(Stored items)
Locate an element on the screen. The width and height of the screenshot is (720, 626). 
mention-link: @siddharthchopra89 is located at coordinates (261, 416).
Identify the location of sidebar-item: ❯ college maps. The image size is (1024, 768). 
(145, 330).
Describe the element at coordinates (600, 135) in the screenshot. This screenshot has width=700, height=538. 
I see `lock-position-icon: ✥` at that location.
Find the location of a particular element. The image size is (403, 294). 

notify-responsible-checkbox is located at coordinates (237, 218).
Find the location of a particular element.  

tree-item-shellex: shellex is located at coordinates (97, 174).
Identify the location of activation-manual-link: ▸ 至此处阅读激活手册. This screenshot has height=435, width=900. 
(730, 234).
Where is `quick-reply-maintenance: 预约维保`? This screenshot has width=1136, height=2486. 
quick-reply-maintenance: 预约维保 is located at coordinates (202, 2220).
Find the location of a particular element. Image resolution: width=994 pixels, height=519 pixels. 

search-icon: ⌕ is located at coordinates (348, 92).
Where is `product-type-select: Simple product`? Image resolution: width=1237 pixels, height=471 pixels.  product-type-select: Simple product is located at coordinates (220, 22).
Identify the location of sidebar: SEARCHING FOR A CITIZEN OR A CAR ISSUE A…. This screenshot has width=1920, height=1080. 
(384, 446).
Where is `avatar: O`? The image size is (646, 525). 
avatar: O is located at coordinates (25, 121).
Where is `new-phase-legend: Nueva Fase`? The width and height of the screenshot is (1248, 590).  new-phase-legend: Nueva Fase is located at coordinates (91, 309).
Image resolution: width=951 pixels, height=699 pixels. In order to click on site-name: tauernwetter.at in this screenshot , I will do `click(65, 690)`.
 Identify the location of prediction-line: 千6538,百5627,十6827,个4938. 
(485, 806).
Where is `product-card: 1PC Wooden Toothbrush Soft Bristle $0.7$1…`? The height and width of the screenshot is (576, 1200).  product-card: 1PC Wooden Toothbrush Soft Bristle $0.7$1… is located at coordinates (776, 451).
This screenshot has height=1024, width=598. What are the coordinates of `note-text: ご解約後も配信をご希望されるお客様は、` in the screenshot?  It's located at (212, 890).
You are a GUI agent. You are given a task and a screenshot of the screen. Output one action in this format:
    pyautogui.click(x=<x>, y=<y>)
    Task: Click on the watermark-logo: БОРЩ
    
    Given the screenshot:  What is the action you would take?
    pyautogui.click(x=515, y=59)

**Prompt:**
Convert the lines, starting with the first one and going on through the line with "(145, 330).", into a two-column CSV headed instruction and output. Each row should hold a line's text and the answer given for it, each in one quoted field with any line breaks replaced by spaces.

**Reply:**
instruction,output
"Locate an element on the screen. The width and height of the screenshot is (720, 626).","mention-link: @siddharthchopra89 is located at coordinates (261, 416)."
"Identify the location of sidebar-item: ❯ college maps. The image size is (1024, 768).","(145, 330)."